<中日7-2横浜>◇11日◇ナゴヤドーム

 不振にあえぐ中日トニ・ブランコ内野手(29)が16試合68打席ぶりのアーチを放った。ヒットを挟んで4打数4安打、しかも2ラン2発。1試合2本塁打は6月19日巨人戦以来、今季2度目。通算では5度目、ナゴヤドームでは初の爆発でチームに白星を運んだ。

 「昨日の夜、練習して、感覚的にしっくりくるものがあったんだ」。来日2年目で最長となる67打席連続で本塁打が出ていなかったが、3回に1死一塁から外角球を右翼スタンドに運ぶと、今度は7回2死一塁から左越えへ。ともに和田が四球を選んだ直後のアーチで、ブランコには1発の怖さがあることを改めて証明してみせた。

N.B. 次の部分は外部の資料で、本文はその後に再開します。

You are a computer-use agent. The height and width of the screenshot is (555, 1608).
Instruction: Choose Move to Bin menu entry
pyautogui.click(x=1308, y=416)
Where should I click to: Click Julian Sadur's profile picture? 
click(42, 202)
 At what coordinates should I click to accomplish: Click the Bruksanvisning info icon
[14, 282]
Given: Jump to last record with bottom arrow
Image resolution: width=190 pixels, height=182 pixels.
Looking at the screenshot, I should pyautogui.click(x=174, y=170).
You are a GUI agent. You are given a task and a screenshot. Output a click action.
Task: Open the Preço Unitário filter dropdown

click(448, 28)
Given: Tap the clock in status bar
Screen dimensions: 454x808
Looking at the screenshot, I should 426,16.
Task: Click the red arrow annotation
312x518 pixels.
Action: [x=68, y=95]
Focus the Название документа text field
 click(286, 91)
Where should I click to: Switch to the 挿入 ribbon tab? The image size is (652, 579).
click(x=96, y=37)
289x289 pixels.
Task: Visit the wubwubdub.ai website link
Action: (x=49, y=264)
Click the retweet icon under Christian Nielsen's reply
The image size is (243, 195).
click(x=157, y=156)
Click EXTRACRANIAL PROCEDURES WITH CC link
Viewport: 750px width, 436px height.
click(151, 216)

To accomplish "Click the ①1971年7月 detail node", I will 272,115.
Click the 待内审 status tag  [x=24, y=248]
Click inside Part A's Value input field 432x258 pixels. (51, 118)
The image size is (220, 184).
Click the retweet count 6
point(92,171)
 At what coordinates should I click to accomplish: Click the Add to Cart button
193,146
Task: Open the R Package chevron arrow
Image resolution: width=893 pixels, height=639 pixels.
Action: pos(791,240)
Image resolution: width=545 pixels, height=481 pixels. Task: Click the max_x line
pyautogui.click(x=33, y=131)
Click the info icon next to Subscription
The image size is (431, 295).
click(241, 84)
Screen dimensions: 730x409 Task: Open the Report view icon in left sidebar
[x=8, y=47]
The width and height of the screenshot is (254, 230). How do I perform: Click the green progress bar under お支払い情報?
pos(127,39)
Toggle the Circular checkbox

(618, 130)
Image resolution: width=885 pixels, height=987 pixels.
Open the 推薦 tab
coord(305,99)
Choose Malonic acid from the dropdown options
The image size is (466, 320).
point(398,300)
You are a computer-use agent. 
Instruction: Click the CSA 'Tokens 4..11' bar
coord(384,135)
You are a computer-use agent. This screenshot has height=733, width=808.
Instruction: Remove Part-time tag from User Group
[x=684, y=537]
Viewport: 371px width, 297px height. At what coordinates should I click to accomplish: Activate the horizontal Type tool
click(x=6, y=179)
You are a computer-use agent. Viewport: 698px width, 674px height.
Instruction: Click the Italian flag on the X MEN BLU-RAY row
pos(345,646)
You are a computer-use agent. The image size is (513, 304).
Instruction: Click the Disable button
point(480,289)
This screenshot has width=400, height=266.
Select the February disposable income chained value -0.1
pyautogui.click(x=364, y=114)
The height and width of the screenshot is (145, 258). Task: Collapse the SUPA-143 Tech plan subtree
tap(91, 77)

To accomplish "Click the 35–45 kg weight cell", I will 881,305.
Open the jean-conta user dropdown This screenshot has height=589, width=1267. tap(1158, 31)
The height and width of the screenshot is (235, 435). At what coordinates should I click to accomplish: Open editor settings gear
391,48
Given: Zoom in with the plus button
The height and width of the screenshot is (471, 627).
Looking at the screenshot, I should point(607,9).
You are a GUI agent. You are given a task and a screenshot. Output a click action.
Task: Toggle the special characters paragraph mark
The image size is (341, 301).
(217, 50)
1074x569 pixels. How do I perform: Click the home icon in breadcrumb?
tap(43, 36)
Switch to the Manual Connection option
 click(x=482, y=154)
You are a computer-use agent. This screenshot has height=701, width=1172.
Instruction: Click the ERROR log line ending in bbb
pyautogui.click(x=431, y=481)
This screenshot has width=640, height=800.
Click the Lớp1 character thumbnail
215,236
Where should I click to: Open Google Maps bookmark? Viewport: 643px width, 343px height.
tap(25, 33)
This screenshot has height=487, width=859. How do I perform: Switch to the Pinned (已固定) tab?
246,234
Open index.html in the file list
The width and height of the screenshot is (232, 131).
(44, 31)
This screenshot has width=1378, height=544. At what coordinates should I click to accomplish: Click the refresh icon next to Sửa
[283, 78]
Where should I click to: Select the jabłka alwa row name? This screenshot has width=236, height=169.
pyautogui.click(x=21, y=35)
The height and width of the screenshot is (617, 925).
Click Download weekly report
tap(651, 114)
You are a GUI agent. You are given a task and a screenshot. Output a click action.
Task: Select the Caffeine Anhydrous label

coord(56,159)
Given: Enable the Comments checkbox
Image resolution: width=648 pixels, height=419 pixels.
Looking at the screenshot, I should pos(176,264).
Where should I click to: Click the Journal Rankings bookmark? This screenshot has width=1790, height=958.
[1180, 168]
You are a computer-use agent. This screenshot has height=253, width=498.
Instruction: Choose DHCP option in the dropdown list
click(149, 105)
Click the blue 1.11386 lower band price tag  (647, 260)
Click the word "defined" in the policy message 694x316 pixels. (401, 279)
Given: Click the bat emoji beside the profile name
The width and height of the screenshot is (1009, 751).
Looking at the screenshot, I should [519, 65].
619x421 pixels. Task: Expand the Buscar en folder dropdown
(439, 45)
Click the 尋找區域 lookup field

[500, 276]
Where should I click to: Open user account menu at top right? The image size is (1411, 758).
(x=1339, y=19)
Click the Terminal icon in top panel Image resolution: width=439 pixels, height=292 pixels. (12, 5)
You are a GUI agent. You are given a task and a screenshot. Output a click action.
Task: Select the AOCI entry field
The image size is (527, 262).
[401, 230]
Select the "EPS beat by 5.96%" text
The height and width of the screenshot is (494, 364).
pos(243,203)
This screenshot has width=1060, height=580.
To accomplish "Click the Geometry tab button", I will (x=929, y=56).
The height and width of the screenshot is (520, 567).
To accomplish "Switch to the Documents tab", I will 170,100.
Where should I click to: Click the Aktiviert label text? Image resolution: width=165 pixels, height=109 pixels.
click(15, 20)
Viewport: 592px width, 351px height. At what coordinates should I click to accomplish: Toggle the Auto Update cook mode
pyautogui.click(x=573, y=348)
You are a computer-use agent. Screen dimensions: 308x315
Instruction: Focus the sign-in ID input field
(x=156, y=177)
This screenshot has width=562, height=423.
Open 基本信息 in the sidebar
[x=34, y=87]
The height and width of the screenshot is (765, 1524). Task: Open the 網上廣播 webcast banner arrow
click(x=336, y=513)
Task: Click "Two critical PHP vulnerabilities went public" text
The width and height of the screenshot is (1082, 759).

 お立ち台では開口一番、首脳陣への感謝のセリフを口にした。「監督、コーチ、指導してくれて今までありがとうございました」。調子が上がらず、主力にのみ与えられる月曜日の休日特権もはく奪された。6日の練習時には、昨年の好調時の打撃フォームの映像をチェック。桂川通訳が持つ携帯電話の動画に食い入るように見入った。「いい時を思い出したかったんだ」。2冠王のプライドを捨て、必死にもがいての結果だ。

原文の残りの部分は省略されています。